● ÉNONCÉ A
Recopiez le passage du texte de lecture qui va de « Ces techniques reposent » jusqu'à « travers le couvert. » inclus.
● ÉNONCÉ B
Répondez aux questions suivantes d'après le texte de lecture.
(i) Quels intrants ces techniques permettent-elles de réduire ?
(ii) De quels systèmes ce système s'inspire-t-il ?
(iii) Quel nom porte le phénomène d'érosion éolienne que les agriculteurs américains ont affronté au début du XXe siècle ?

● TEXTE DE LECTURE
------
Cet ensemble de techniques permet une meilleure rentabilité économique à long terme en réduisant le besoin en intrants (engrais, produit phytosanitaire, carburant) sans les interdire.

Ces techniques reposent sur trois piliers :

  • la réduction voire la suppression du travail du sol ;
  • les rotations culturales ;
  • l'utilisation de couvert améliorant, les semis se faisant si possible directement à travers le couvert.

Ce système s'inspire des systèmes forestiers : les racines maintiennent les sols en place, le taux de matières organiques est très élevé et le sol n'est jamais découvert.

Historique

Les agriculteurs américains ont fait face au début du XXe siècle à un phénomène de forte érosion éolienne, le Dust Bowl : les sols nus et secs étaient balayés par le vent. La couche de terre arable se réduisait d'année en année.
------
● LIGNES DE DONNÉES
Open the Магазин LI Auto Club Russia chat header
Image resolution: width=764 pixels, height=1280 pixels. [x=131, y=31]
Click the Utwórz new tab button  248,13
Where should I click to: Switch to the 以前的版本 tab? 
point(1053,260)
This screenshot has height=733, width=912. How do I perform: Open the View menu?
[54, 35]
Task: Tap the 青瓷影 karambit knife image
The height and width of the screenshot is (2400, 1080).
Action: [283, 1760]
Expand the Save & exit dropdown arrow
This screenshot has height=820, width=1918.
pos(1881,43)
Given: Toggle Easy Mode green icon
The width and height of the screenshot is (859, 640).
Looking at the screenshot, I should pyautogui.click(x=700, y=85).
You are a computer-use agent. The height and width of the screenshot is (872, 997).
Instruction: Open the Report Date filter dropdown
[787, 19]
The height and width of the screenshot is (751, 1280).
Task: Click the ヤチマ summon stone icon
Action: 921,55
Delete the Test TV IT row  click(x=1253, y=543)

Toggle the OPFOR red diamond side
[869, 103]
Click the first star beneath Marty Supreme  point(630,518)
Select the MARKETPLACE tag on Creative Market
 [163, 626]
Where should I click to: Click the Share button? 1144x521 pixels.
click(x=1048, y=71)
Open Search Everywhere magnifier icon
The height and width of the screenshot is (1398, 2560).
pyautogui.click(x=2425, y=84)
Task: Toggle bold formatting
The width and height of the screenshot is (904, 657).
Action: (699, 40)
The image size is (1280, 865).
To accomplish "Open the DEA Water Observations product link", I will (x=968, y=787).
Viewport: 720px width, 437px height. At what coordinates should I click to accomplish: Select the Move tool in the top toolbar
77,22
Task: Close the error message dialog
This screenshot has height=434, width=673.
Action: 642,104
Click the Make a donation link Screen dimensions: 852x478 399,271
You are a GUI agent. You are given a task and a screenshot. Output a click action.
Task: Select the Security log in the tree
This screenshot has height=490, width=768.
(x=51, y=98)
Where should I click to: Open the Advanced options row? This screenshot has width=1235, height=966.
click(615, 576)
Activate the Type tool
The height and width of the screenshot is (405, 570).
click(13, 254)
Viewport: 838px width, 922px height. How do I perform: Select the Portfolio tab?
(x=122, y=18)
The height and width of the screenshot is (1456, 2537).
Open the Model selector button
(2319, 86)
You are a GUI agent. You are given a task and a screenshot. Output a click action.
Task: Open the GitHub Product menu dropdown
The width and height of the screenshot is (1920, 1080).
------
● RÉPONSE COMPLÈTE A
Ces techniques reposent sur trois piliers :

  • la réduction voire la suppression du travail du sol ;
  • les rotations culturales ;
  • l'utilisation de couvert améliorant, les semis se faisant si possible directement à travers le couvert.

● RÉPONSE COMPLÈTE B
(i) Les engrais, les produits phytosanitaires et le carburant.
(ii) Des systèmes forestiers.
(iii) Le Dust Bowl.